Pertumbuhan ekonomi sebagai sebuah tujuan pembangunan sangat penting memperhatikan hak-hak petani/penduduk asli dengan tanpa mengancam dan menyingkirkan petani/penduduk asli dari sumber kehidupannya yaitu tanah, jika hal tersebut diabaikan, masa depan keluarga petani akan terancam. Oleh sebab itu praktek-praktek land grabing yang dilakukan untuk pertumbuhan ekonomi, pembangunan ketahanan pangan, atau alasan lainnya perlu dilakukan secara terukur dan tetap memperhatikan kehidupan masyarakat petani/penduduk asli.

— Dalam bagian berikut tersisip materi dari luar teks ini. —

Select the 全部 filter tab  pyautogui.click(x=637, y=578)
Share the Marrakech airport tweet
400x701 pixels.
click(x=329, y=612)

Dalam menciptakan suatu sistem administrasi pertanahan yang bertujuan untuk dapat memberikan kesejahteraan bagi masyarakat dan menghindari praktek-praktek land grabing, perlu segera dipikirkan suatu kebijakan-kebijakan strategis pertanahan nasional, antara lain:

Dilakukannya percepatan pelaksanaan  Reformasi Agraria di Indonesia

Melihat kondisi saat ini perlu adanya keseimbangan antara tetap mendorong perkembangan industri pertanian dengan memberikan perhatian khusus pada petani tradisional/masyarakat pribumi agar dapat mengolah lahan di atas lahan milik sendiri menuju terciptanya masyarakat yang adil dan makmur sesuai Pasal 33 ayat (3) UUD 1945.

Tujuan Reformasi Agraria adalah untuk mengurangi kemiskinan, menciptakan lapangan kerja, memperbaiki akses masyarakat kepada sumber-sumber ekonomi, menata ulang ketimpangan penguasaan pemilikan, penggunaan dan pemanfaatan tanah dan sumber-sumber agraria, mengurangi sengketa dan konflik pertanahan dan keagrariaan, memperbaiki dan menjaga kualitas lingkungan hidup, dan meningkatkan ketahanan pangan dan energi masyarakat.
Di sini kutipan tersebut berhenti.